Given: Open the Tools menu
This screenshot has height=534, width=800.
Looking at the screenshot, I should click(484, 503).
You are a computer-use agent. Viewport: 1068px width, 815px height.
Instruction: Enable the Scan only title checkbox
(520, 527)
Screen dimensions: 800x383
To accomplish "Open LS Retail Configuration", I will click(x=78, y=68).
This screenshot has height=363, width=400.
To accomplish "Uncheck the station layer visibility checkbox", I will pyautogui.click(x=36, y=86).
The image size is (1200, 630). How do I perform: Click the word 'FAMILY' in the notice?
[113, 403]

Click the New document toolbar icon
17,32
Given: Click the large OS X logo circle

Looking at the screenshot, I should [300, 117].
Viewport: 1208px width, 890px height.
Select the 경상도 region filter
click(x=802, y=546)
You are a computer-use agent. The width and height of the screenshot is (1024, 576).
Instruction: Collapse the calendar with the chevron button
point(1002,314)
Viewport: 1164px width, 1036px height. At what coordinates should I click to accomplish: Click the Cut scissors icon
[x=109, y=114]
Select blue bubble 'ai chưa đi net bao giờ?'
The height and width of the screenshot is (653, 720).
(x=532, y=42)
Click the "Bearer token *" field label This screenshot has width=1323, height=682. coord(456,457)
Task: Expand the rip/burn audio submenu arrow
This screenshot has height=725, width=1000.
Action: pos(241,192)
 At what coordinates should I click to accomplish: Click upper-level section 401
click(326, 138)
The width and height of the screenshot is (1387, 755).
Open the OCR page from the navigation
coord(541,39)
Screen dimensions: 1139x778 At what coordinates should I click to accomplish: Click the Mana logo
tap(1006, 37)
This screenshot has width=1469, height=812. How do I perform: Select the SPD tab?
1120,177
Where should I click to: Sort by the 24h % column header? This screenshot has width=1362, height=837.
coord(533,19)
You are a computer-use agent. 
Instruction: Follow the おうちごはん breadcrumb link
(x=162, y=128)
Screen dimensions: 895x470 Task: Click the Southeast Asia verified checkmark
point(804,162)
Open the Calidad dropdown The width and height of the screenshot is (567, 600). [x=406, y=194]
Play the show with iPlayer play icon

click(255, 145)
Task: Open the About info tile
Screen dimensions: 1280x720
# # #
Each line above is to be reproduced exactly.

Given: Open the Tools menu
This screenshot has height=534, width=800.
Looking at the screenshot, I should click(484, 503).
You are a computer-use agent. Viewport: 1068px width, 815px height.
Instruction: Enable the Scan only title checkbox
(520, 527)
Screen dimensions: 800x383
To accomplish "Open LS Retail Configuration", I will click(x=78, y=68).
This screenshot has height=363, width=400.
To accomplish "Uncheck the station layer visibility checkbox", I will pyautogui.click(x=36, y=86).
The image size is (1200, 630). How do I perform: Click the word 'FAMILY' in the notice?
[113, 403]

Click the New document toolbar icon
17,32
Given: Click the large OS X logo circle

Looking at the screenshot, I should [300, 117].
Viewport: 1208px width, 890px height.
Select the 경상도 region filter
click(x=802, y=546)
You are a computer-use agent. The width and height of the screenshot is (1024, 576).
Instruction: Collapse the calendar with the chevron button
point(1002,314)
Viewport: 1164px width, 1036px height. At what coordinates should I click to accomplish: Click the Cut scissors icon
[x=109, y=114]
Select blue bubble 'ai chưa đi net bao giờ?'
The height and width of the screenshot is (653, 720).
(x=532, y=42)
Click the "Bearer token *" field label This screenshot has width=1323, height=682. coord(456,457)
Task: Expand the rip/burn audio submenu arrow
This screenshot has height=725, width=1000.
Action: pos(241,192)
 At what coordinates should I click to accomplish: Click upper-level section 401
click(326, 138)
The width and height of the screenshot is (1387, 755).
Open the OCR page from the navigation
coord(541,39)
Screen dimensions: 1139x778 At what coordinates should I click to accomplish: Click the Mana logo
tap(1006, 37)
This screenshot has width=1469, height=812. How do I perform: Select the SPD tab?
1120,177
Where should I click to: Sort by the 24h % column header? This screenshot has width=1362, height=837.
coord(533,19)
You are a computer-use agent. 
Instruction: Follow the おうちごはん breadcrumb link
(x=162, y=128)
Screen dimensions: 895x470 Task: Click the Southeast Asia verified checkmark
point(804,162)
Open the Calidad dropdown The width and height of the screenshot is (567, 600). [x=406, y=194]
Play the show with iPlayer play icon

click(255, 145)
Task: Open the About info tile
Screen dimensions: 1280x720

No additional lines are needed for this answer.